Florence est issue d’une famille aisée et à l’ancienne mentalité. La connerie de ce milieu aristocratique ressort particulièrement d’un dialogue tout à fait réaliste entre Florence et son père au sujet d’Edward: «Et que fait son père? – Prolétaire ou l’un des nôtres? – C’est à peu près ça, oui.» Evidemment, la réponse est qu’Edward est issu d’un milieu modeste et rural. Son père est un instituteur de primaire, ce qui fait hausser les sourcils à la mère imbécile de Florence. Quant à la mère d’Edward, elle a perdu la tête suite à un accident, ce qui offre une autre dimension au drame. Le mariage des deux époux tient donc du miracle.

La crise

Mais quand l’heure arrive de faire ce qu’il y a à faire, cela ne se passe pas bien et Florence, folle de rage, s’enfuit sur la plage. C’est la crise. La peur du sexe a pris une telle importance qu’elle sera fatale pour les deux amants. Nous nous trouvons dans la deuxième partie du film: une dispute qui va loin, très loin, non sans quelques maladresses au niveau des dialogues. Edward, à titre d’illustration, traite sa femme de salope: on ne voit pas trop ce que cela vient ajouter au film. Ironie de l’histoire, cette occurrence lyrique du juron «bitch» aura eu lieu sur la «beach».

La plage, nous devons en parler, puisque c’est le titre du film. On comprend que c’est ce moment destructeur pour le couple qui sera culminant pour l’histoire. La mer prend alors une symbolique intéressante, avec le vent de la dispute, les vagues de la colère, les galets du définitif et, bientôt, l’écume des regrets. Tout, tout se rapportera à cette plage par la suite.
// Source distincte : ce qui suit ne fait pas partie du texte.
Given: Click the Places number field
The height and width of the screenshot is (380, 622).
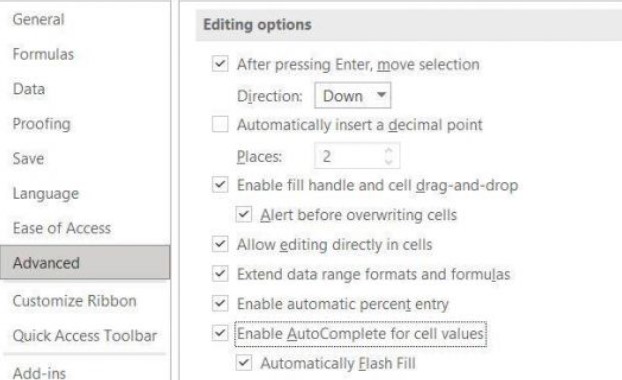Looking at the screenshot, I should [x=357, y=156].
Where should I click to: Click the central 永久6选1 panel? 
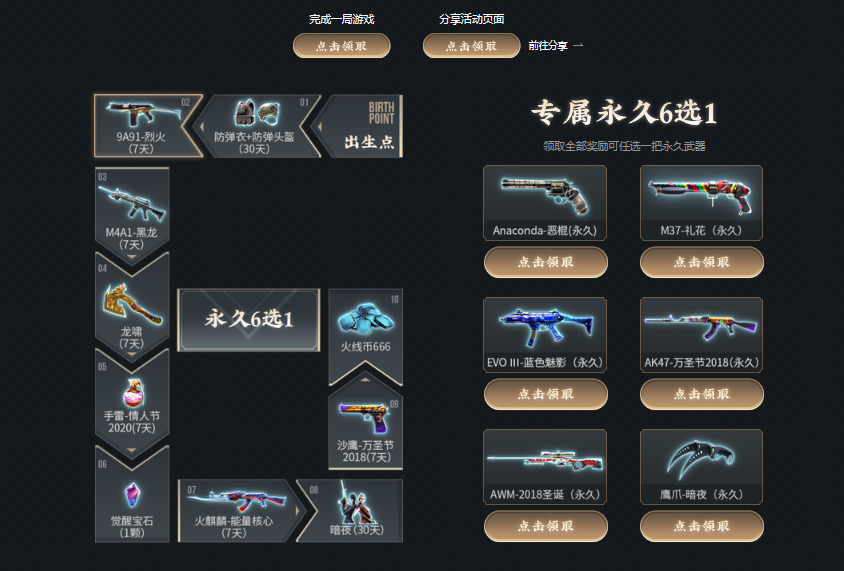click(249, 320)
Mais le moment qui est sans doute le premier à marquer profondément le spectateur, c’est quand le jeune époux, après une nuit d’ivresse solitaire, revient chez lui et que son père, qui comprend tout de suite, lui dit, dans une tristesse des plus justes: «Mon Dieu, mon fils.»

Le grand amour, l’amour tragique

La suite du film se situe d’abord en 1975. Edward, au look de rockeur «hippiesé» par les seventies, est devenu marchand de vinyles. La scène où une jeune fille vient lui acheter un disque de Chuck Berry est bouleversante. Heureusement que l’auteur du présent article était seul dans la salle: verser de si grandes larmes, cela remonte au Déluge. S’ensuit une scène tout aussi émouvante où Edward raconte son histoire aux babacools qui l’entourent: «Tout s’est écroulé ce soir-là sur la plage. Et…» La suite, nous la laissons pour le suspens.

La dernière scène du film, qui se passe en 2007, provoque une fois de plus les larmes. Bien que le maquillage servant à vieillir les acteurs relève d’un faute évidente, l’émotion est bel et bien le maître-mot de ce dernier moment du drame. On ne peut pas être insensible à la musique sublime de Mozart, à la tragédie d’une vie et à l’injustice du réel. Seule l’émotion peut nous gagner face au motif de Roméo et Juliette, quand bien même c’est l’énième fois qu’il se manifeste. La passion qui s’exerce entre un Roméo et une Juliette, c’est un grand amour et un amour tragique. Grand, parce que tragique? Tragique, parce que grand? Peut-être l’un et l’autre.